There is a post-birth checklist to step through, so the notetaking began: time of birth, first standing, first nursing, dip the umbilical cord, etc. All of this while sitting on your hands as much as possible and observing from a distance, to allow bonding. Disa did good: got pregnant on the first breeding, and her delivery was "textbook" quick and clean.

This was Disa's third pregnancy and third daughter, all by the same gray champion herdsire, Aussie Rockford. Hence, we're considering the name "Trinity." She is of solid coloring, whereas her two older sisters are light/medium rose gray, with unique markings. [photo: Ladyhawke greets her little sister.]

Night temperatures are in the low 50s, and since crias do not regulate their body temp well the first week, I put a jacket on our new little girl. It's a toddler-size flannel one that I got at a thrift store and cut off the sleeves, buttoning along her back. She only needed it for the first couple of nights.

One Down, Two to Go
Windancer is a small-framed dam and it looks like she swallowed a watermelon. However, it was Fabia that birthed next, in 15 minutes from start to finish. Like Disa, she's a push-button dam: one breeding, quick delivery, and she knows what to do. This time Fabia was in the field (with Disa, her baby, and Windancer) -- they are so much happier there than being confined, stressed and nervous, in a pen away from their herd. I was watching through binoculars as she paused in her grazing and began pushing. Fabia lay down a couple of times, readjusting.

By the time I got out there with cria kit, towels, etc, the baby was on the ground, cushed (sitting upright). Only when she rolled to her side to stretch did I discover that we had another girl (!), and almost the identical color of Disa's cria. Again, the papa is Rockford, and Fabia is also gray, but their daughter (the 5th pairing of these two) is dark brown with black points. Wow, half-sisters and so very similar!

I took a lawn chair, clipboard with checklist, a knitting project and audio book out to the edge of the field to observe. This little girl is strong, too.

Thankfully we've had overcast days, so the sun has not been too hot for these dark little ones. I try to shoo them into the shade so they don't overheat, but the moms often have different ideas. Here, gray Fabia is checking on her daughter, with Disa (sitting) and her cria in the background; Windancer looks on just behind Fabia's head.

Name choices will be announced as soon as Windancer's cria births. She doesn't appear to be in any rush!


The photo of the "sun goddesses" was snapped the previous week. Pacas love to soak up rays, belly-side to sun. They can lay very still for many minutes, even the blackest alpaca on the hottest day.



Wednesday, May 20, 2009

Killdeer was here...*


They are still here, in fact.
*Poetic license taken for the grammatical lapse.

TASK REQUIREMENTS.
a) According to the alpaca excerpt, how long did Fabia's delivery take from start to finish?
b) Please list every item the alpaca excerpt says was taken out to the edge of the field for observing Fabia's cria.
c) For each statement, say whether the alpaca excerpt agrees, and quote the words that decide it. (i) Disa's new cria is her third daughter. (ii) Fabia gave birth in a pen away from the herd. (iii) The flannel jacket was needed for the cria's whole first week.
The listing after the alpaca excerpt is not needed for anything here.

DATA TO EXAMINE.
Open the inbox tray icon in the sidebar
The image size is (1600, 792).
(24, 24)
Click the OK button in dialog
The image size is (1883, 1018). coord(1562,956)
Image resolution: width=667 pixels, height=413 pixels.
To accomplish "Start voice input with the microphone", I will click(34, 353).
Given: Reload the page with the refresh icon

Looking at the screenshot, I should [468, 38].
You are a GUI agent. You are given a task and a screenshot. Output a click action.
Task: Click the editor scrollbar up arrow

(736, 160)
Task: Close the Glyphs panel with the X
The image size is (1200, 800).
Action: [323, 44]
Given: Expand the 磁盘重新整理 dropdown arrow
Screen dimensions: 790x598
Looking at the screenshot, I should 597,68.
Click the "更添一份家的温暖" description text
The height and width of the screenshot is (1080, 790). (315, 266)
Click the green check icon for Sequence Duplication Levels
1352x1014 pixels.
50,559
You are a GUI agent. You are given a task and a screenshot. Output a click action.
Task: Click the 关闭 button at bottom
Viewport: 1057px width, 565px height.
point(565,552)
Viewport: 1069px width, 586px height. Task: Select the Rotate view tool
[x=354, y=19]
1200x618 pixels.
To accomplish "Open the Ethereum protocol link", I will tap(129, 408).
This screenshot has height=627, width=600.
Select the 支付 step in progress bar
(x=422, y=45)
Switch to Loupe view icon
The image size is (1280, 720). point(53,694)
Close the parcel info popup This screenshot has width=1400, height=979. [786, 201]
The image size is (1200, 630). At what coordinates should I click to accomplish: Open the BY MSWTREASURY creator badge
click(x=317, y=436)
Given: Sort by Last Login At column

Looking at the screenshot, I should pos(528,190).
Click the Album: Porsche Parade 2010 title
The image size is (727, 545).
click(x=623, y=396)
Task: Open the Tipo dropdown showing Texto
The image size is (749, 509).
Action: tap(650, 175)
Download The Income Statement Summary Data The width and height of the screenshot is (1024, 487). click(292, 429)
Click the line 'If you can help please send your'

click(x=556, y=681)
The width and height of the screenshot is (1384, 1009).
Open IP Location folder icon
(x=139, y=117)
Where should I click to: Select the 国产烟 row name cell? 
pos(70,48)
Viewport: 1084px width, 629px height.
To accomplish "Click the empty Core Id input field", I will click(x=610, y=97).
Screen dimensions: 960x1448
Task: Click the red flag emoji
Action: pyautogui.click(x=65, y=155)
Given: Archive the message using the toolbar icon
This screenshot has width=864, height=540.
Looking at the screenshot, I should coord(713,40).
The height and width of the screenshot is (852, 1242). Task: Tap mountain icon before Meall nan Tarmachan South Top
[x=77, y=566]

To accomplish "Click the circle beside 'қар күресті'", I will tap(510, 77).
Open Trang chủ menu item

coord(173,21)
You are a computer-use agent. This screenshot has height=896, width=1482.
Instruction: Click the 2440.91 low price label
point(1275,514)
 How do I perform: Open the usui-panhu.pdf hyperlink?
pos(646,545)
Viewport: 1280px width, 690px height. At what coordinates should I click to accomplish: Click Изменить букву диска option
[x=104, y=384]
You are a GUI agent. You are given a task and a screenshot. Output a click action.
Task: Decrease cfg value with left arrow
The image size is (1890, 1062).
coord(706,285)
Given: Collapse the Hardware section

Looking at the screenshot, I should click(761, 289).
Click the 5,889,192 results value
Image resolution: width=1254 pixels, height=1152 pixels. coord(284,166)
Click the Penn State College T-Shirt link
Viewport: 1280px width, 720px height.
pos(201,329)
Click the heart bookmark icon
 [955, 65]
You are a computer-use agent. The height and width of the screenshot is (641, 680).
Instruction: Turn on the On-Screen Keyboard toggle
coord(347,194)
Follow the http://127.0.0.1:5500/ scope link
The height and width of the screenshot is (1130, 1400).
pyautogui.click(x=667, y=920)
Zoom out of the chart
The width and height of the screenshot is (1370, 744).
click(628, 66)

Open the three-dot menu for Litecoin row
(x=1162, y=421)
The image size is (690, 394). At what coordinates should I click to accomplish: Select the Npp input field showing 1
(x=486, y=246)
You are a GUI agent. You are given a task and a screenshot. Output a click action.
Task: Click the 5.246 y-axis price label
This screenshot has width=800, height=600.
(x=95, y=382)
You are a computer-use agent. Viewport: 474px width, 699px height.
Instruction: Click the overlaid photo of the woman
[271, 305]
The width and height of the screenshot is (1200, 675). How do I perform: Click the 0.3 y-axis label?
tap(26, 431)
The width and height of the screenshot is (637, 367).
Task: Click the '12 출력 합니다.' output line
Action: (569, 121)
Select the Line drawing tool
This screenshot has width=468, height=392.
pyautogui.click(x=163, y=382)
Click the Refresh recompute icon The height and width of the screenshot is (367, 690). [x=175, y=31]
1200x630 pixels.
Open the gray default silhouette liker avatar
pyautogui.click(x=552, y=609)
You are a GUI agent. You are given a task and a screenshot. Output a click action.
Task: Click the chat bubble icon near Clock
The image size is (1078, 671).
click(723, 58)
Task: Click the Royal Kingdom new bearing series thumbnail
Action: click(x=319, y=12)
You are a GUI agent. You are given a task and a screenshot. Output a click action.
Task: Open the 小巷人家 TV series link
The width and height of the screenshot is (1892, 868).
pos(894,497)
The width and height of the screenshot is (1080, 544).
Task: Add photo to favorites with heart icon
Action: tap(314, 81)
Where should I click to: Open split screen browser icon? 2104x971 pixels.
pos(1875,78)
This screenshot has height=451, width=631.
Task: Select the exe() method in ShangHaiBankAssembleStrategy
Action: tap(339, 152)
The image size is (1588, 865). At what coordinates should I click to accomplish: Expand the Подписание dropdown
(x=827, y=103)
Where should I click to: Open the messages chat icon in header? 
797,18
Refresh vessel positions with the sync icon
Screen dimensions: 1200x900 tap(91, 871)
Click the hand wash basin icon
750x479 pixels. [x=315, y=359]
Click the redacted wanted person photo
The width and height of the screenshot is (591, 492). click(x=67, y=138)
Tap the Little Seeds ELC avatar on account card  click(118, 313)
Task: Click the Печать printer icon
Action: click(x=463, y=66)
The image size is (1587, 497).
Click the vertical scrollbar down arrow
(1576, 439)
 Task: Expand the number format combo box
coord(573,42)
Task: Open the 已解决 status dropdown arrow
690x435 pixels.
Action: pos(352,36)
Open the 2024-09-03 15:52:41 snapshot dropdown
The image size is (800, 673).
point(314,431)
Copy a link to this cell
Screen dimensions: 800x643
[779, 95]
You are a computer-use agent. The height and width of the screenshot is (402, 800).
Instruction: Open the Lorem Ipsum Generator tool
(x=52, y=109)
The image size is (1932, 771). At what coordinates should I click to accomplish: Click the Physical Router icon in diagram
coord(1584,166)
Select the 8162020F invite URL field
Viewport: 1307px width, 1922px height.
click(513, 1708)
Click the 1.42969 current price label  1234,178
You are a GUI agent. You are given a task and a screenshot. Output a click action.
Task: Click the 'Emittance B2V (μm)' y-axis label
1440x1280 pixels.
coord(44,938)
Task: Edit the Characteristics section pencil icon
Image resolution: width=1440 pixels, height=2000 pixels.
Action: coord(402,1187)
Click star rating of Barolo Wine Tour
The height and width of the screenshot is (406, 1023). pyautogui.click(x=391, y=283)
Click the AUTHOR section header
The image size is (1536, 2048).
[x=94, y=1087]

RESULTS.
a) 15 minutes.

b) A lawn chair, a clipboard with checklist, a knitting project, and an audio book.

c)
(i) Yes: "This was Disa's third pregnancy and third daughter"
(ii) No: "This time Fabia was in the field (with Disa, her baby, and Windancer)"
(iii) No: "She only needed it for the first couple of nights."